Brief —
Format the material from the line with "Where should I" up to and including the line with "pyautogui.click(x=19, y=32)" as a Markdown table with the columns Row and Entry. Skip blank lines and leave the pictures out.

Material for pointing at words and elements
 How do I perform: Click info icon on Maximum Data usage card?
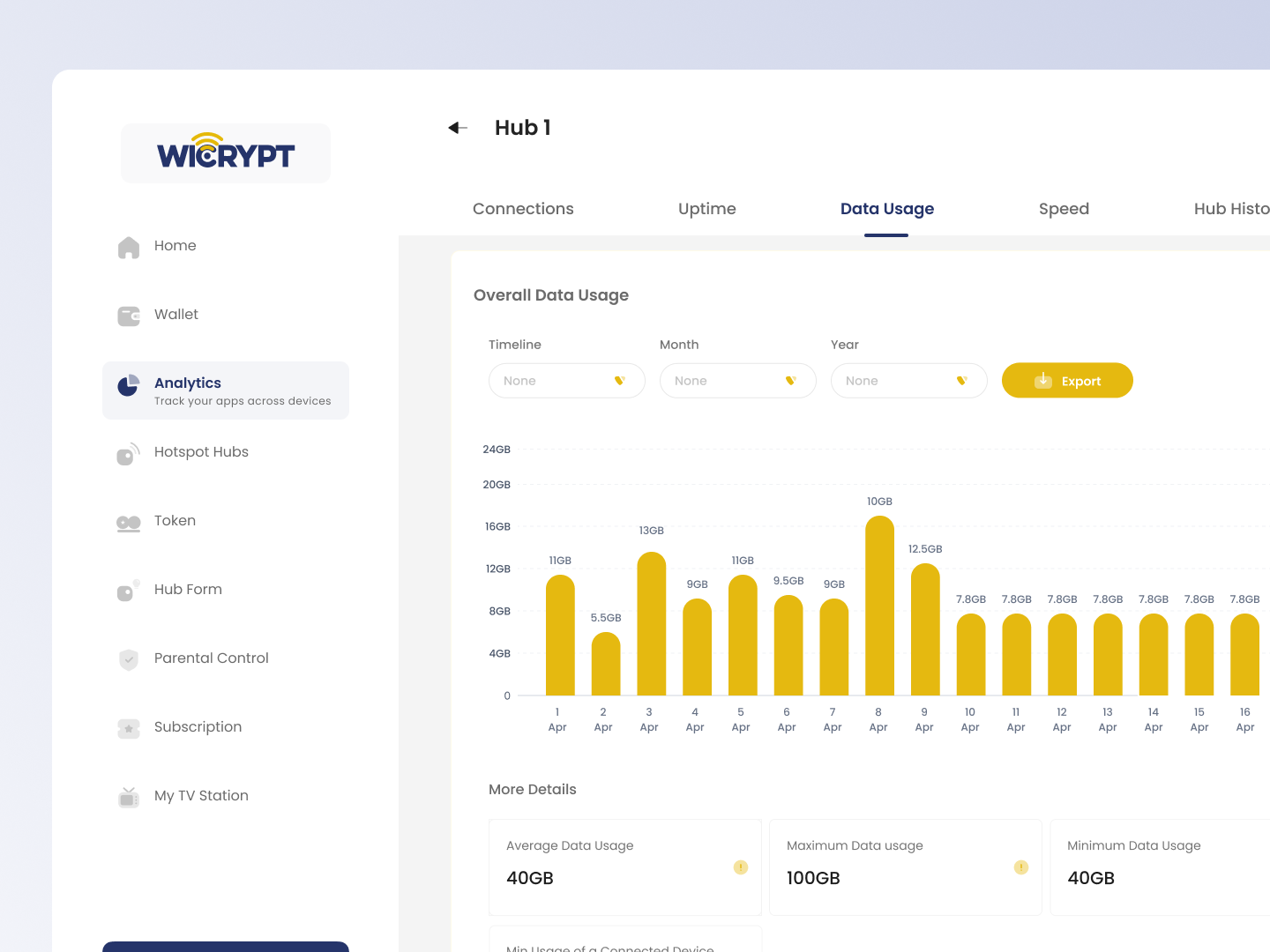[1021, 867]
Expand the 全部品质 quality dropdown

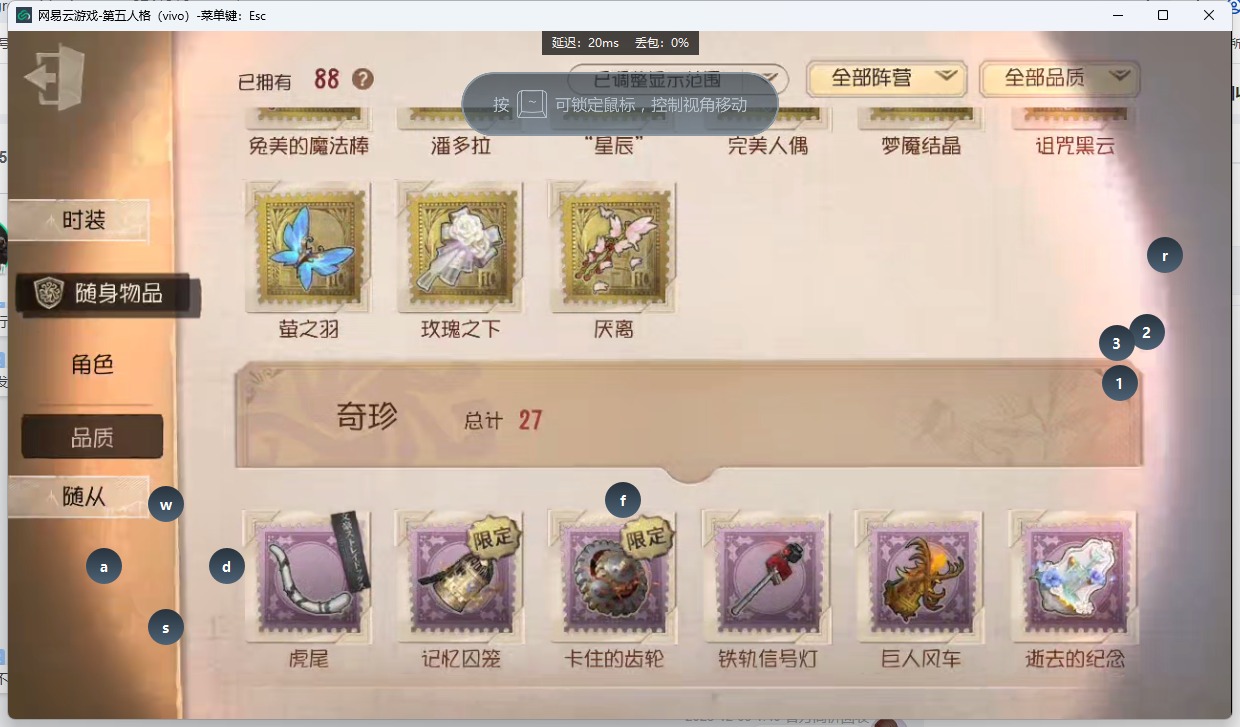[x=1060, y=78]
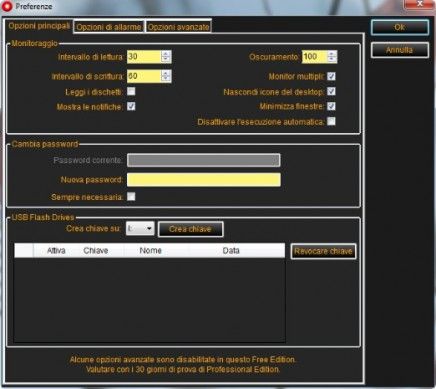Increase the Intervallo di lettura value
The width and height of the screenshot is (436, 389).
pyautogui.click(x=166, y=54)
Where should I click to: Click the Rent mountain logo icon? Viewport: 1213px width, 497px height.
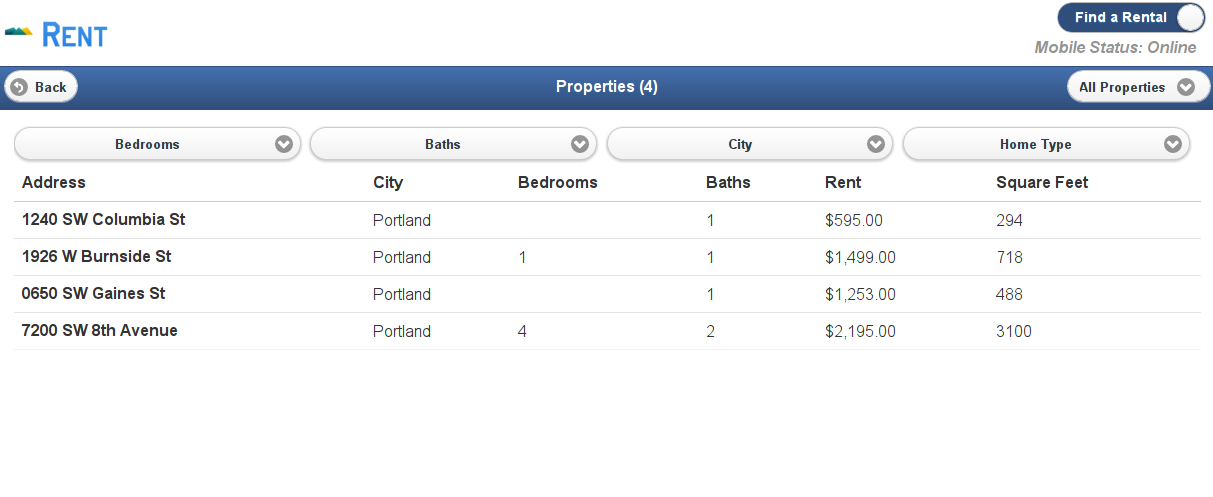pyautogui.click(x=19, y=32)
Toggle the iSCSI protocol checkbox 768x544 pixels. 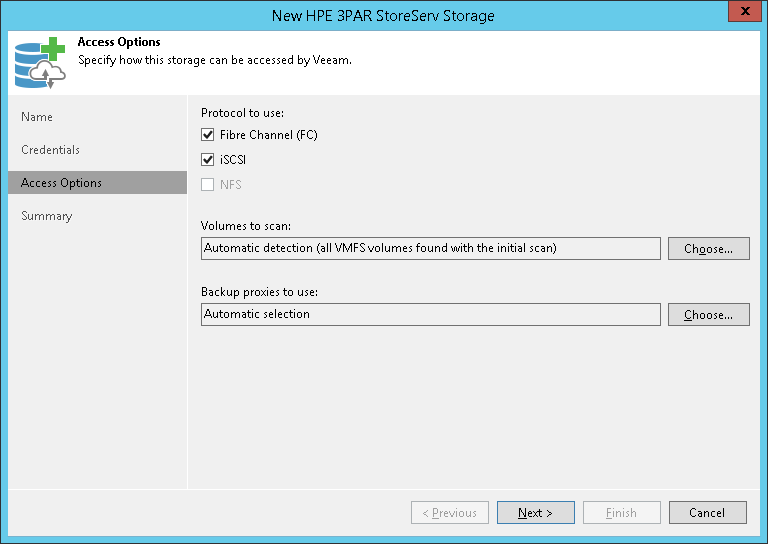(208, 160)
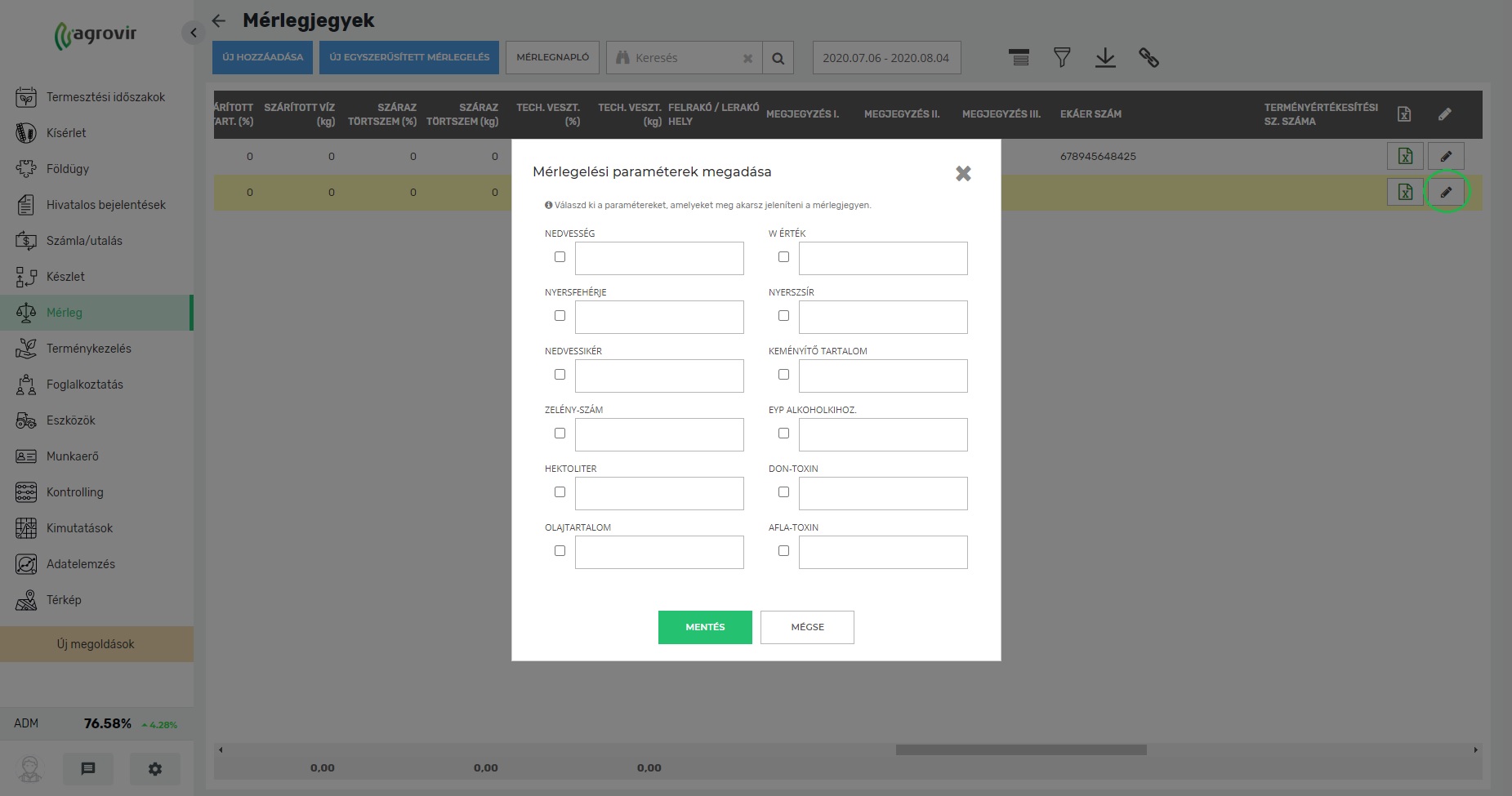This screenshot has width=1512, height=796.
Task: Cancel dialog using Mégse button
Action: (x=807, y=627)
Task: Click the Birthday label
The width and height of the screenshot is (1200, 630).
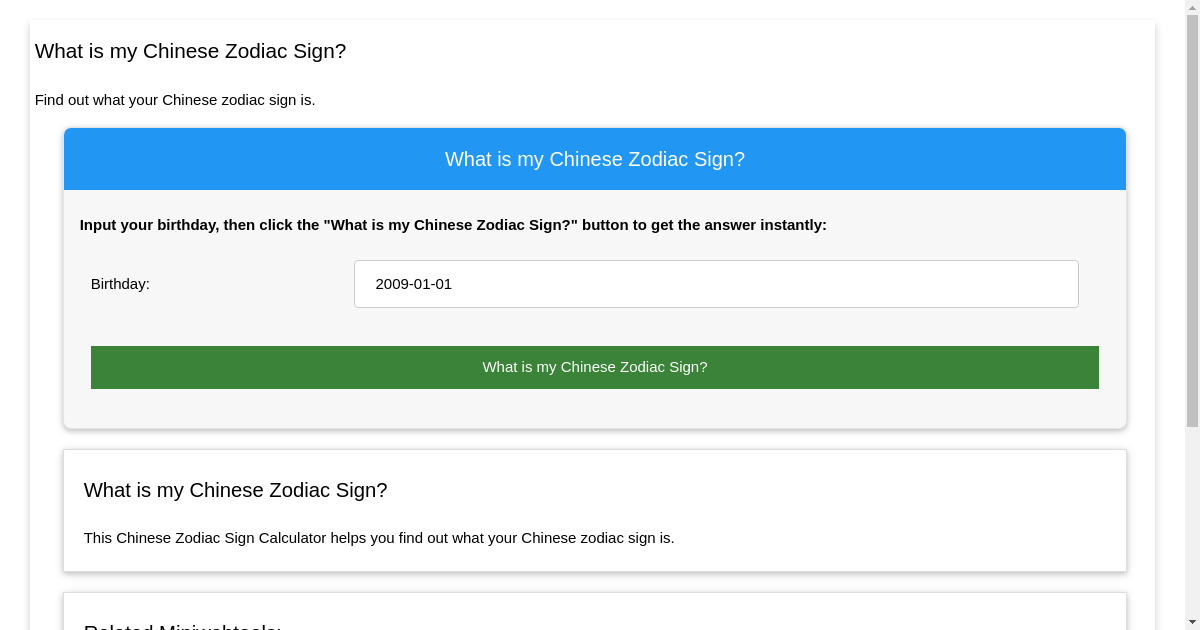Action: (x=120, y=284)
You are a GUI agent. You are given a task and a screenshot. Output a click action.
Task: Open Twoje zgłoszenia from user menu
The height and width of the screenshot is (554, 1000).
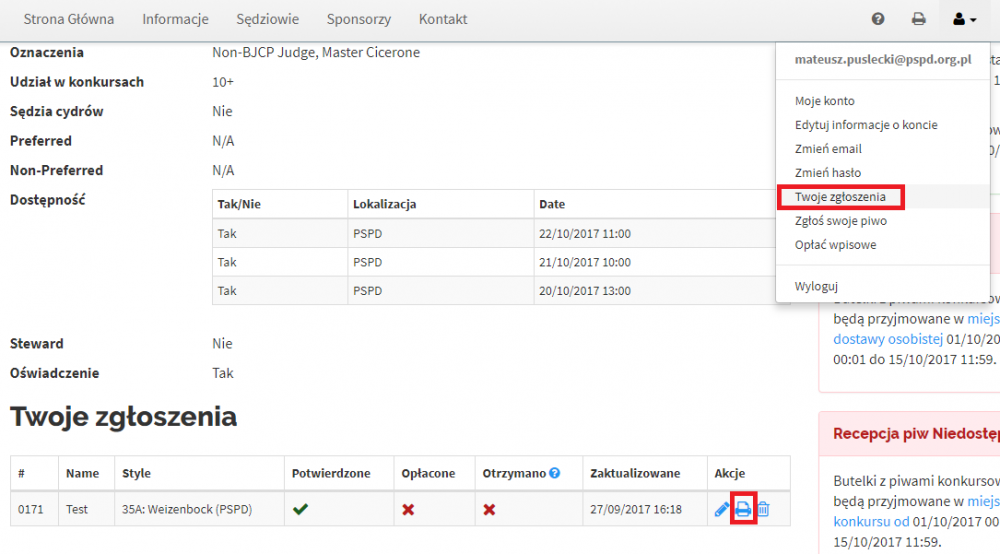pyautogui.click(x=840, y=197)
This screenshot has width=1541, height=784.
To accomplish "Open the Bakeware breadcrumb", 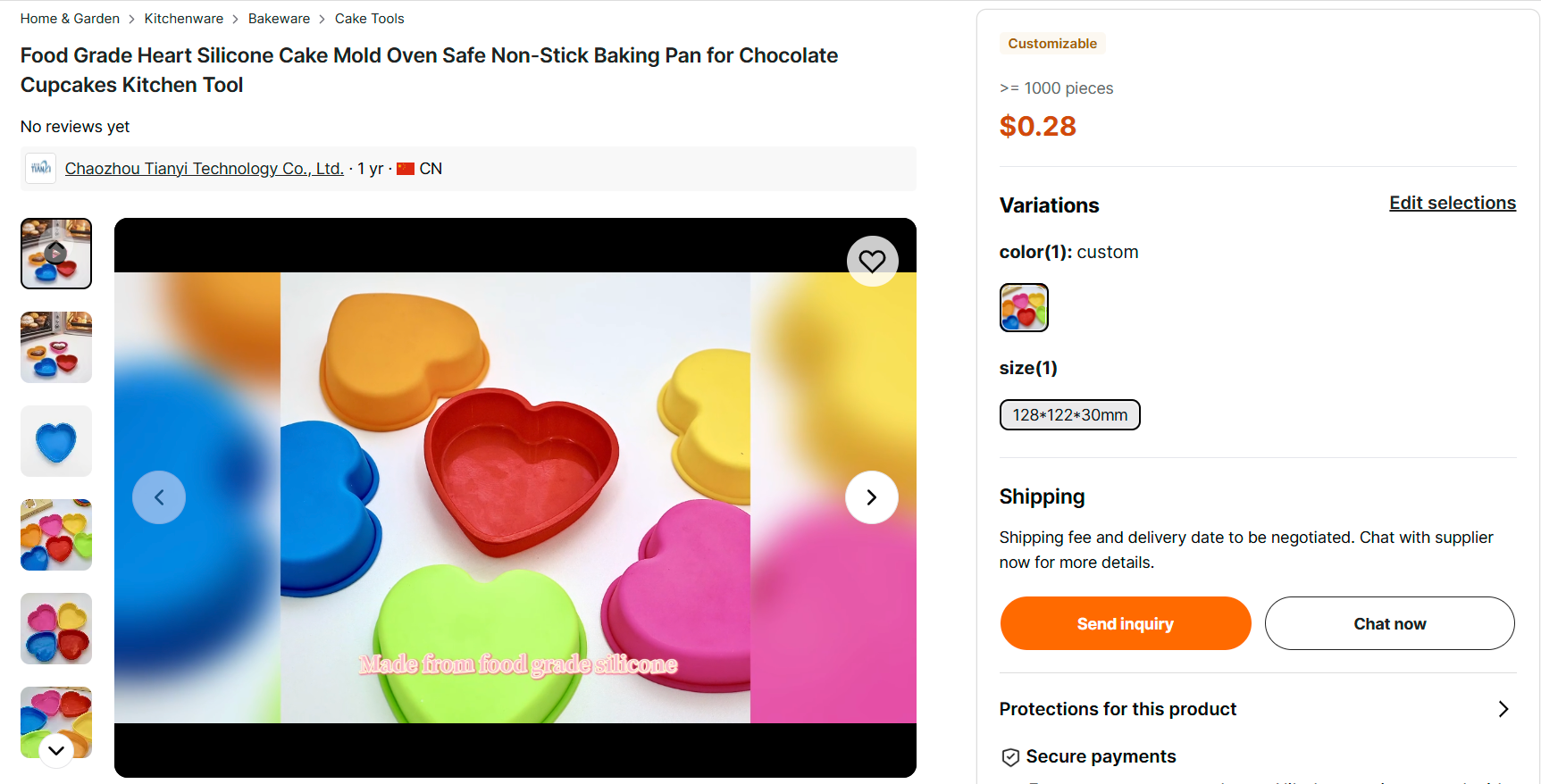I will (279, 19).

Task answer —
| Row | Entry |
|---|---|
| 1 | Where should I click to: Click the Rent mountain logo icon? Viewport: 1213px width, 497px height. |
| 2 | pyautogui.click(x=19, y=32) |